Since I entered my last year of high school I have had so many plans. Many of which are becoming are not coming close to reality. I have accomplished many like paying for my new phone. Getting new friends. Even turning my sour attitude more positive. But one thing I have been wanting to do is cut my hair. I have always like short hair it is easier to manage and so feminine at points. I had brought up the idea to my family, friends , and even talked to myself for a very long time.
It was the summer before entering senior year I had asked my family what they would think if I were to chop my hair that almost reached my butt. It was summer and very hot so my mom was all for it. My last hair cut she was very in love with so she didn't mind me doing it . My sister wasn't a big fan about the idea of me cutting my hair . She said it was my last year of high school and I should keep it long.
Senior year is a big year for many including myself. But my friends have this idea that senior year is suppose to be a specific way. Have you ever seen those cliche teen prom movies? Yeah well that what they think. So when I brought up the idea of cutting my hair it wasn't even considered. According to them I needed my hair for prom or else's how would I style it. It was as if they thought I would shave my head.
Every weekend I would tell myself that I was going to go cut my hair. But deep inside my head I had all the oppositions telling me otherwise. If I were to cut it in the beginning of summer how I wanted my hair would be long enough to please them. But that never happened due the strong support for my long hair to stay. I had many internal fight with myself especially when I had to do my hair and it took ages. It wasn't until winter break when I had to much time to think I finally decided on cutting my hair. I was unhappy with my cut at first. It was something I had to adjust to again.
Reactions were great and bad.
In sophomore year of high school I had cut my hair very cheeky and feminine which many were a fan of. They were the same people who gave me the awesome responses. "Short hair suits you" Was much of what I heard.

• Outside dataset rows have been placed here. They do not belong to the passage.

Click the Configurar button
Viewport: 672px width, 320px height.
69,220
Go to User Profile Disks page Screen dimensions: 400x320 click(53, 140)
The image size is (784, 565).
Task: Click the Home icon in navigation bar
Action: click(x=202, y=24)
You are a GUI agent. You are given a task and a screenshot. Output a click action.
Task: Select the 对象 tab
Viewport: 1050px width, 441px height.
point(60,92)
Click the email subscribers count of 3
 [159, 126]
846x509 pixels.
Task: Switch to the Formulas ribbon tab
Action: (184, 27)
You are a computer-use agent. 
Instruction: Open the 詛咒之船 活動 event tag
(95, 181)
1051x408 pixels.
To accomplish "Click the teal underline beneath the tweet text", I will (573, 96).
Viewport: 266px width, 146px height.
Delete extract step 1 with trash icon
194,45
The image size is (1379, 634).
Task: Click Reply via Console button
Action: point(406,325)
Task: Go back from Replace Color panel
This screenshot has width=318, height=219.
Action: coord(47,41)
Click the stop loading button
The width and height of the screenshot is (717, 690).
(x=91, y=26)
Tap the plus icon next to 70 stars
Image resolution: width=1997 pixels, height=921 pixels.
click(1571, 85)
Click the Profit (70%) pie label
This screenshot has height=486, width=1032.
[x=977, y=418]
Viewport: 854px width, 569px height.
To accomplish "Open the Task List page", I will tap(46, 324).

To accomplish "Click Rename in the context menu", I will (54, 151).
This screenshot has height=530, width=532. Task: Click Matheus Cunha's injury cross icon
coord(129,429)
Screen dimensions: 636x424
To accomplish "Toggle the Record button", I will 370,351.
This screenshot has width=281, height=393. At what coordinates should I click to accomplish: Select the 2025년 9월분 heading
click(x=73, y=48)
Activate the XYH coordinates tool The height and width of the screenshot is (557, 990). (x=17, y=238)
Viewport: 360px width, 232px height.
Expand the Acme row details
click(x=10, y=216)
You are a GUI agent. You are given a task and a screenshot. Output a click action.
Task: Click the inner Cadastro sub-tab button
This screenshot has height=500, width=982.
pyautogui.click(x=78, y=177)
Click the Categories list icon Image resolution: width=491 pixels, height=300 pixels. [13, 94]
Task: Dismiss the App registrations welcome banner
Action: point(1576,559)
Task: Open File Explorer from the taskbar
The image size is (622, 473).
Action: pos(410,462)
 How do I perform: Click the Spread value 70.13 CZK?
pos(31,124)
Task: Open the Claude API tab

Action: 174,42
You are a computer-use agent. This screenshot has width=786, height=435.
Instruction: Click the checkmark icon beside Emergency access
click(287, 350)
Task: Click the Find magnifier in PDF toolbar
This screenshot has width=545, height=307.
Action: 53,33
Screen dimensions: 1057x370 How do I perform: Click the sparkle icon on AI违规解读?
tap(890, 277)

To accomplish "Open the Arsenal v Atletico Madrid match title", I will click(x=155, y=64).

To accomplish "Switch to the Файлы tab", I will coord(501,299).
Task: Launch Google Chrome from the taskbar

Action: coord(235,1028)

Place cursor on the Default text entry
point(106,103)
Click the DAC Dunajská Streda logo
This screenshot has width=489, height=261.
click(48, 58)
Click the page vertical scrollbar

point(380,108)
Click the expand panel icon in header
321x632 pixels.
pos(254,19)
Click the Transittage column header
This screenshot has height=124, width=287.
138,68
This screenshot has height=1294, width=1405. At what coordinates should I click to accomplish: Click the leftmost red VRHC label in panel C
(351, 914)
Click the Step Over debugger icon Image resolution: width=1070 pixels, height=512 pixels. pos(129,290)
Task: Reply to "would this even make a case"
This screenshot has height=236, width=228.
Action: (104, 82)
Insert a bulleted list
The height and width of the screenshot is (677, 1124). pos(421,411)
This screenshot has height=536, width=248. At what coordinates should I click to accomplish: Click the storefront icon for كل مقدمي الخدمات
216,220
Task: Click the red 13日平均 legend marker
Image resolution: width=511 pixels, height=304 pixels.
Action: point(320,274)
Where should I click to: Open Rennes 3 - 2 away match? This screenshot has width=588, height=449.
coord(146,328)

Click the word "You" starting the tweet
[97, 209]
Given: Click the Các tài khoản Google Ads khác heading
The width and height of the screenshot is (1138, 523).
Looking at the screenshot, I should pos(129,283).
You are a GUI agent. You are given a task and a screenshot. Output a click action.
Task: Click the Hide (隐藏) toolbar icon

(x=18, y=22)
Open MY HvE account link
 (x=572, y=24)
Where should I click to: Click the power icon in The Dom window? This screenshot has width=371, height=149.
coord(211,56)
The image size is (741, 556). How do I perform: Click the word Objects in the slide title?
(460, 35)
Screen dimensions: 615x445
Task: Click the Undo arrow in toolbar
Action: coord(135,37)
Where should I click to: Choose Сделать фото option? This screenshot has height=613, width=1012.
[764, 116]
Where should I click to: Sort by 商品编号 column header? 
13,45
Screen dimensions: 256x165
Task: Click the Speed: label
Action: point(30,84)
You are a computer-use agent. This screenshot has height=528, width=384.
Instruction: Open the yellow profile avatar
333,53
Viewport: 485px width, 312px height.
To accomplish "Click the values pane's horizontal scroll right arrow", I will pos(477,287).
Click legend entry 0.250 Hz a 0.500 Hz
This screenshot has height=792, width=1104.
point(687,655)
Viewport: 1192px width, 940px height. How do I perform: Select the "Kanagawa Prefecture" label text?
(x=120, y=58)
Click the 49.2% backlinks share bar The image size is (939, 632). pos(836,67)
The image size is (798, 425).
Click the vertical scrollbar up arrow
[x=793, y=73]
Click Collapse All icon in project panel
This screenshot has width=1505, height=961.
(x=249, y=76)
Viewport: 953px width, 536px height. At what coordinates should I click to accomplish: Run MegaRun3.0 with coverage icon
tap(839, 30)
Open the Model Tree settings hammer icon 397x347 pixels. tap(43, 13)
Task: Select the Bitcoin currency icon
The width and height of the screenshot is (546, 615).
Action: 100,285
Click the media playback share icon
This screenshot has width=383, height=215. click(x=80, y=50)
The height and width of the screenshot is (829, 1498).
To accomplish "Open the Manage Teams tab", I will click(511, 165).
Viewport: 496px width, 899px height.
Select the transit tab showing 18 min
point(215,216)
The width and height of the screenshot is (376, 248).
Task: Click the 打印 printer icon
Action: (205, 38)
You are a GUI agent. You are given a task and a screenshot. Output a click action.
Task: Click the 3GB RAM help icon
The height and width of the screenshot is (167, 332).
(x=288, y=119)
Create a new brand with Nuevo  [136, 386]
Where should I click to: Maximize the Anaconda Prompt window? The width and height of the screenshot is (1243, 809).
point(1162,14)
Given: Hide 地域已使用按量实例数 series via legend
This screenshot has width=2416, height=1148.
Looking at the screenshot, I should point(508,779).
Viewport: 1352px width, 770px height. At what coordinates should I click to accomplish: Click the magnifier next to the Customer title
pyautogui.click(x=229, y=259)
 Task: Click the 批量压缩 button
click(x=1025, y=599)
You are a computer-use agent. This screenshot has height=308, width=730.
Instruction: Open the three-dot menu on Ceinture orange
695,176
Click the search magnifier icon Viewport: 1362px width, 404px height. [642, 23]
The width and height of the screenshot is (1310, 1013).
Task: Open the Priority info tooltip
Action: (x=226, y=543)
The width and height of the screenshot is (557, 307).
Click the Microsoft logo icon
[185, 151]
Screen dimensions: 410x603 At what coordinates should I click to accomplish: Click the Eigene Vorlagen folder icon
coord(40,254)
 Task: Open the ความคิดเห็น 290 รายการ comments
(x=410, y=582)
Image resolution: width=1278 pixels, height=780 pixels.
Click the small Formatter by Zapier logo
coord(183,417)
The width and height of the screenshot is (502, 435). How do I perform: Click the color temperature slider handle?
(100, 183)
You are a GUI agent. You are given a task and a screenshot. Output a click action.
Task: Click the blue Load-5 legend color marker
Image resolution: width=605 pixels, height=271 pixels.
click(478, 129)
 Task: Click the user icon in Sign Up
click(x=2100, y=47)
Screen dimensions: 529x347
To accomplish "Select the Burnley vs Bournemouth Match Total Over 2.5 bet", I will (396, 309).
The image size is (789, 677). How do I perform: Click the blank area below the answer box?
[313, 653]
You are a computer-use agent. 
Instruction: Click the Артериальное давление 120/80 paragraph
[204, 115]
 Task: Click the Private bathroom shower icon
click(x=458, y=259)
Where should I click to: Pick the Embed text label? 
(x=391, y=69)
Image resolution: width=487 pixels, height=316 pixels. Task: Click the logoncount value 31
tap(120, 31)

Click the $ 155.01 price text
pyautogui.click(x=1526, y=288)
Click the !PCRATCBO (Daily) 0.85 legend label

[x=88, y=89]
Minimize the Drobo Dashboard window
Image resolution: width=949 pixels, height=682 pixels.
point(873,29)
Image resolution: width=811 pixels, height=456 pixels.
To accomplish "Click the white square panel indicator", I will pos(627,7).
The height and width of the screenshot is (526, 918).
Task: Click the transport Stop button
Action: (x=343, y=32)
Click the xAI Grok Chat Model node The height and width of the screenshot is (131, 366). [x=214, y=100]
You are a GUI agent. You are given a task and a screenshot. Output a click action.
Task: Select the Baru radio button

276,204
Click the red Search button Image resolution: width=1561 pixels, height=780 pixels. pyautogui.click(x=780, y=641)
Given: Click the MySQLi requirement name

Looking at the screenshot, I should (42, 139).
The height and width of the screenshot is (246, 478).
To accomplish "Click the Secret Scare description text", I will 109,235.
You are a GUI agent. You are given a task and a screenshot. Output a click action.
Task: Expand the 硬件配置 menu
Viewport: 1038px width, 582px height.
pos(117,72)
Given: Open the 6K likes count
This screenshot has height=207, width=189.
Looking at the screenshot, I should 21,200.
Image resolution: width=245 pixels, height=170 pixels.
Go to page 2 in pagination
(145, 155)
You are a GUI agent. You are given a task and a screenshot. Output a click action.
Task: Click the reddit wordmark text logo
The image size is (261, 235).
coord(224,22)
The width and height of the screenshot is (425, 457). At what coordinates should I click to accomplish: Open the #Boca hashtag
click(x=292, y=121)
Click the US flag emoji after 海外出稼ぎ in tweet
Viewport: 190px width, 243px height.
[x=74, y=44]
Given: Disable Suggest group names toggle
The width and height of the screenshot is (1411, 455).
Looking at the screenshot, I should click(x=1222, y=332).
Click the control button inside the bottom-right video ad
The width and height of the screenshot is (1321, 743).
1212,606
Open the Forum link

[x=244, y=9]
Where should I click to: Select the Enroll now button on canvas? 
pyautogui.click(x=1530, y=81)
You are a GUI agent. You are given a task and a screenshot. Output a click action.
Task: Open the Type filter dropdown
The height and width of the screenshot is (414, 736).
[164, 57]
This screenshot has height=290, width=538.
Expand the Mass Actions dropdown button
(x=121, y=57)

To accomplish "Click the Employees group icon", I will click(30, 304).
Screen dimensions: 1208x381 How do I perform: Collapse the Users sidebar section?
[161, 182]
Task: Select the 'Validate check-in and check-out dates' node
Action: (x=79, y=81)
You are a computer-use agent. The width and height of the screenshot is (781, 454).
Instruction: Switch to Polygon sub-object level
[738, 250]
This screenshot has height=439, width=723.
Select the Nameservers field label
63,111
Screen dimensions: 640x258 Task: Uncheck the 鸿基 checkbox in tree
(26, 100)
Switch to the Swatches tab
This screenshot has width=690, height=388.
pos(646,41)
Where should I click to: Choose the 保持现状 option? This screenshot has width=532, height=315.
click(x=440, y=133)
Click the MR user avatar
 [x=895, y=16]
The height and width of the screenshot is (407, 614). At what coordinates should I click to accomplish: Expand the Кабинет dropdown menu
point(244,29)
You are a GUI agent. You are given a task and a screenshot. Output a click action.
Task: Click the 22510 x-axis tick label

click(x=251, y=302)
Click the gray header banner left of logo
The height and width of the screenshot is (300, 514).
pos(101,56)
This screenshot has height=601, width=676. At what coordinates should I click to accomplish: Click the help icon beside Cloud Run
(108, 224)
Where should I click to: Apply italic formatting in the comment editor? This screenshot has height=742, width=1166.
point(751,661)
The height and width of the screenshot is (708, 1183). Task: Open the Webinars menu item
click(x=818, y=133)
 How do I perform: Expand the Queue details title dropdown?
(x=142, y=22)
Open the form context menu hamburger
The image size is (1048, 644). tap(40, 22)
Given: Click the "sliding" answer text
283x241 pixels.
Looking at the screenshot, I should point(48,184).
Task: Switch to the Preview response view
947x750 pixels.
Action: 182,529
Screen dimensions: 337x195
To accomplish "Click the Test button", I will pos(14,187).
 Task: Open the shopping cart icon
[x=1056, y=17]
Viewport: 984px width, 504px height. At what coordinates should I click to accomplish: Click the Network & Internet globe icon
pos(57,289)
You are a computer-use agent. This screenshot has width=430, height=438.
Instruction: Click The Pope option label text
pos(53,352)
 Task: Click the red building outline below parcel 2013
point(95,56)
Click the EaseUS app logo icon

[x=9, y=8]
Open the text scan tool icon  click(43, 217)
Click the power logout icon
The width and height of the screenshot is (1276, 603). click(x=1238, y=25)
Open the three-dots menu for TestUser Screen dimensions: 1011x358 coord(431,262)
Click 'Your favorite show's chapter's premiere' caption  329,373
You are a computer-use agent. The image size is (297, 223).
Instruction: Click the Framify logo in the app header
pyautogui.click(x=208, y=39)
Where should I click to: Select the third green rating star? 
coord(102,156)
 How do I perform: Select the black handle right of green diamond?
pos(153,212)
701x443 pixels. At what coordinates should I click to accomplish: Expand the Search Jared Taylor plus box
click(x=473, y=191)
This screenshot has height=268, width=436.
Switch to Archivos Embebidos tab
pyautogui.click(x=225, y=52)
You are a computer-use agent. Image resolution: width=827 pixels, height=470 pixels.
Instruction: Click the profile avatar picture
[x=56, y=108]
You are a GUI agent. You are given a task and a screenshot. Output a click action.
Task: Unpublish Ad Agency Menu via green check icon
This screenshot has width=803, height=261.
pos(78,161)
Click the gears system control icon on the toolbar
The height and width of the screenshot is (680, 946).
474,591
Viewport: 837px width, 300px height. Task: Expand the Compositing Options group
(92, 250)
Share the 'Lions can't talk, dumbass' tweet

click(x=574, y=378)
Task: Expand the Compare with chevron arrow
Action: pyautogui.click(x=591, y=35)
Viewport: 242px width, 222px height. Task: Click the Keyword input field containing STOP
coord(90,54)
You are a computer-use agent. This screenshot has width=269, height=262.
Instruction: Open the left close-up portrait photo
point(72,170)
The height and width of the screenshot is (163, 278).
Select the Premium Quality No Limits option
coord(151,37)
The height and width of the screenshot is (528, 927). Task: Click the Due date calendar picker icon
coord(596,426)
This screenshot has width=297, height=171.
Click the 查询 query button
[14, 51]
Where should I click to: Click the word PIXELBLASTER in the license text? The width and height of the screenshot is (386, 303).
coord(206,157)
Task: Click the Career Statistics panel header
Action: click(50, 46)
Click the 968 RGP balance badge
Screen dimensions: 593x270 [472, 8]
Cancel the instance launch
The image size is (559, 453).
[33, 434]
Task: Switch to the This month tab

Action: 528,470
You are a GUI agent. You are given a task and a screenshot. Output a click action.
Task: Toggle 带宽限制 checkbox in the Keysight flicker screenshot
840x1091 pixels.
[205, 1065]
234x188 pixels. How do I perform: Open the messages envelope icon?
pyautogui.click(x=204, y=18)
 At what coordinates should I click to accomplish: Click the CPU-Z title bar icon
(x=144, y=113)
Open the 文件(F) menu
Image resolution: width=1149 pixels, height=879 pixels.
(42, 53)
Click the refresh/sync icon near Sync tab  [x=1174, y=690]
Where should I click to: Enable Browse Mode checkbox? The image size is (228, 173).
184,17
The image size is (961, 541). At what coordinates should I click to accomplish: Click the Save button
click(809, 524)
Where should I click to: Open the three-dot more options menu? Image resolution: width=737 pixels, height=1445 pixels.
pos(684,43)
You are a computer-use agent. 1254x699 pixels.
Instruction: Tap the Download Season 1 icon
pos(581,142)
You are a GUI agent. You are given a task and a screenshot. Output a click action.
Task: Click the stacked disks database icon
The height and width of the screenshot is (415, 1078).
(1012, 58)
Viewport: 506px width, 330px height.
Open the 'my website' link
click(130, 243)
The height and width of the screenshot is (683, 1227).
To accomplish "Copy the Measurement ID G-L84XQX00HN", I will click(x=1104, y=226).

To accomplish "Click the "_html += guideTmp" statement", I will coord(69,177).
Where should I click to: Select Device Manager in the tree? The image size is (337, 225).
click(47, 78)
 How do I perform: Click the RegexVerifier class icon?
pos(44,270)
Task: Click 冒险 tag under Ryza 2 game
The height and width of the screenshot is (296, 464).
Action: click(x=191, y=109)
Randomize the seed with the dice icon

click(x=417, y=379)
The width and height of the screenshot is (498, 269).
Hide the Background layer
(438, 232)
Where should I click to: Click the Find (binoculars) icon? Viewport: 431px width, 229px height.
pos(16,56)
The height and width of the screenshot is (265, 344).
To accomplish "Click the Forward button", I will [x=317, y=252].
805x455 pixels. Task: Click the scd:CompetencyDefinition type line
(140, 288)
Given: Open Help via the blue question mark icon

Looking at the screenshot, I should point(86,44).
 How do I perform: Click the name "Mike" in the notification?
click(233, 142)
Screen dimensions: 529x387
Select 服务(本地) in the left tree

On the other side was not that great. The first negative thing I heard was "so what are you going to do for prom now? ". Easy I said style it. " But the long hair? " . I was confused and said what about it am I ugly just because I don't have it. This made them stutter and change the conversation. ( I just want to prepare you for what is next. It is a bit awful.) Dike. "You look like a dike." This was an insult not only to me but to the LGBT+ community. I didn't know my new hair could change my sexuality. Are you homophobic? Do you an issue if I was? Was all I could response. No. This response made no sense since they clearly had an issue before.
I consider my self a voice, an activist, the future. And when I see people damaging progress for the better it hurts me and I try to stop it. I wish I would have said more in the moment. But I didn't. But now here I am saying sterotyping needs to stop. Sterotyping leads to bullying, racism, gender inequality, and much more. Not all women with short hair are lesbian. Not all women are weak. Not all Mexican are rapist.